Third, we need to send repeated communications to hotels about the following topics:  FEMA’s lodging assistance program, hotel tax exemption procedures, avoiding price gouging, finding rooms for first responders, and resources for hotel employees and the hotel property if the hotel itself was affected by the Hurricane.  We accomplish this primarily via our website and email notifications, and we also use social media.

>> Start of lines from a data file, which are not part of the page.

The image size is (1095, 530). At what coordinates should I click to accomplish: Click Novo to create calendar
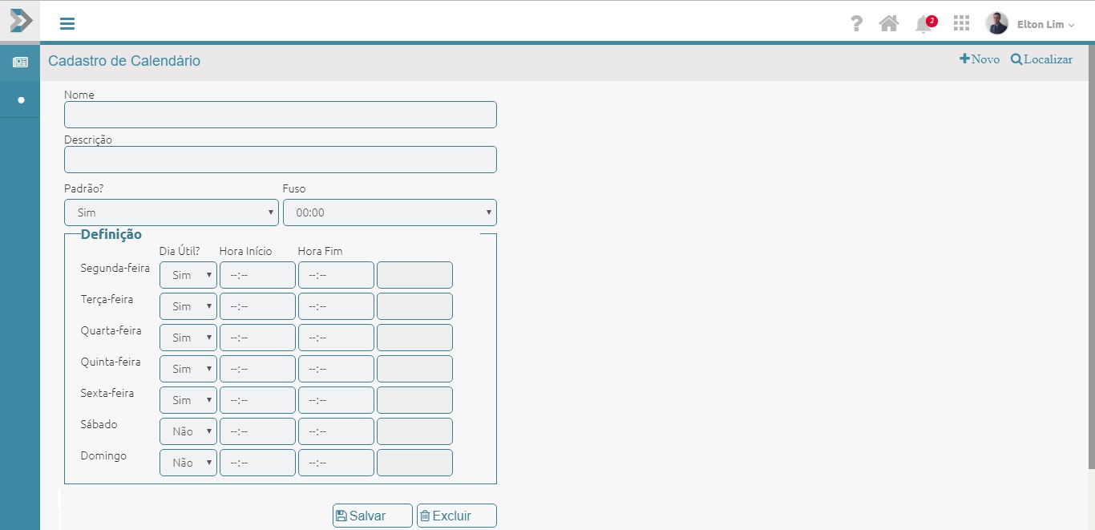coord(980,59)
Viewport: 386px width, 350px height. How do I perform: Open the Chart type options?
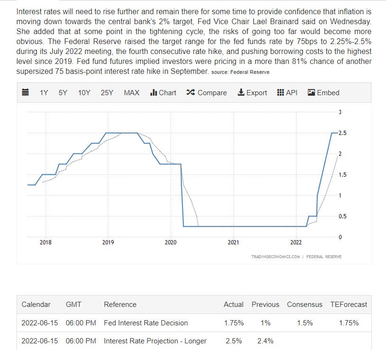pyautogui.click(x=163, y=93)
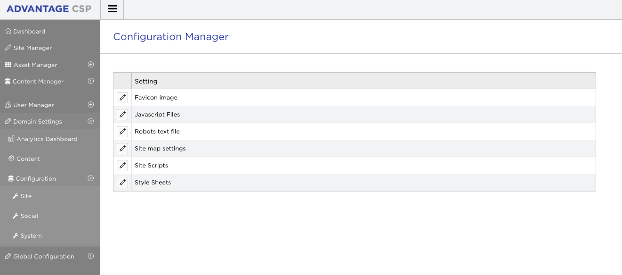Expand Content Manager with plus icon
Image resolution: width=622 pixels, height=275 pixels.
91,81
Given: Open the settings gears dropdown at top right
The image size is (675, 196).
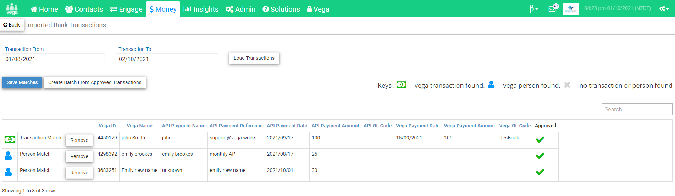Looking at the screenshot, I should click(664, 9).
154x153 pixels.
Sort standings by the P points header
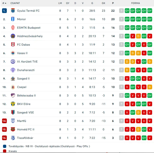pos(113,3)
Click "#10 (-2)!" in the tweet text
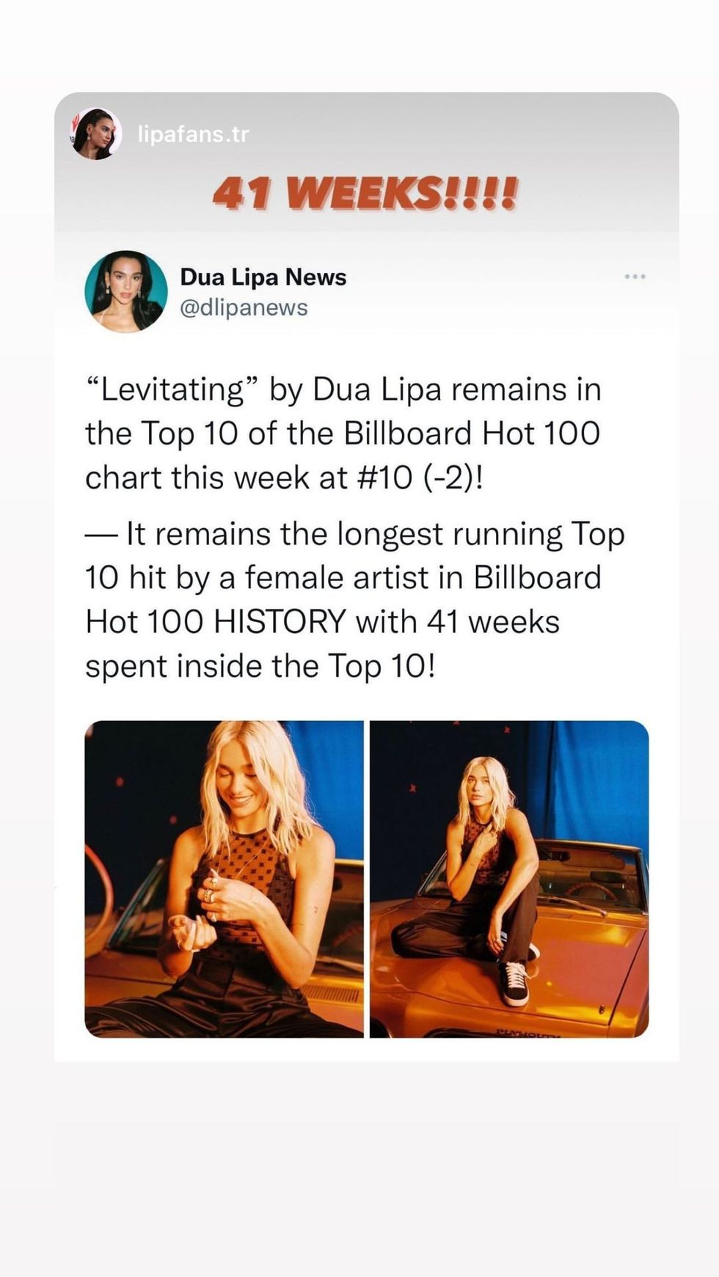Viewport: 719px width, 1277px height. pyautogui.click(x=420, y=477)
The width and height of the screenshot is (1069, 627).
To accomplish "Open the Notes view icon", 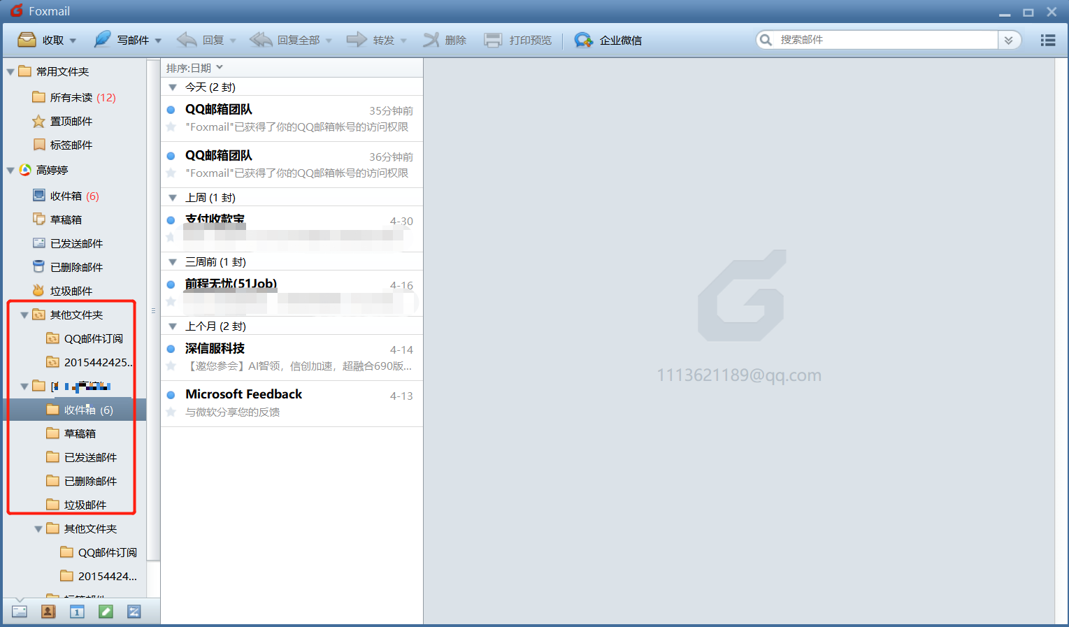I will click(106, 612).
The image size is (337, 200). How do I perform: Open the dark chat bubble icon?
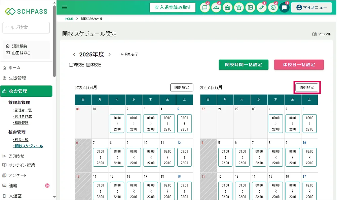(284, 7)
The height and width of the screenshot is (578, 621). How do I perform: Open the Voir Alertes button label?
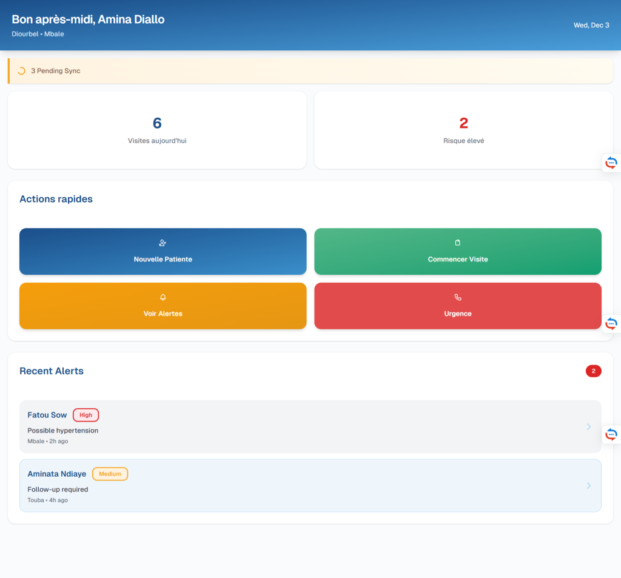(x=163, y=314)
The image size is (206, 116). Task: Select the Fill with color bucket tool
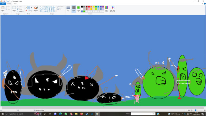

Fourth, we need to provide information about available lodging to the general public, many of whom were desperate to find a place to stay.  We work with our governmental entity partners to provide information on hotel availability.  Our office may field thousands of phone calls for people in search of lodging.  And, we keep our website updated with contact information and up-to-date information about hotel availability.  We also conduct interviews with the news media to broadcast information about hotel room availability and resources.

Target Audience:  

Responding to the storm was a massive undertaking, with multiple target audiences:

  • Hotel community:  Information related to governmental announcements, legal advice (price gouging, tax information, disaster assistance programs, avoiding group cancellations, etc.), and room availability.
  • Governmental agencies:  Hotel availability, first responder lodging options, assisting with communications between agencies (e.g. tax exemption information between the Comptroller and Governor; providing real-time information on the lodging assistance program between FEMA and CLC).
  • Tourism partners:  Assistance programs, resources, and legal advice.
  • Traveling public:  Hotel availability, resolving complaints, providing information about lodging assistance programs.

Results of the Program:  

Our efforts in responding to Hurricane Harvey has been received very positively.  We have received numerous accolades from our governmental partners and the news media.  Additionally, we have mediated hundreds of consumer issues, and handled virtually all price gouging complaints.  Texas hotels have a central resource for all information related to hurricane recovery.

Additional information:

We are attaching sample messages sent to THLA members on Hurricane Harvey.  This includes various emails sent to members, THLA website screen captures, and social media messaging.  

Although the attachment is 47 pages, it is but a small representation of the of communications work completed by our Association.  We literally worked around the clock to communicate with our members, governmental agencies, and the public by phone, email, social media, and conducting media interviews.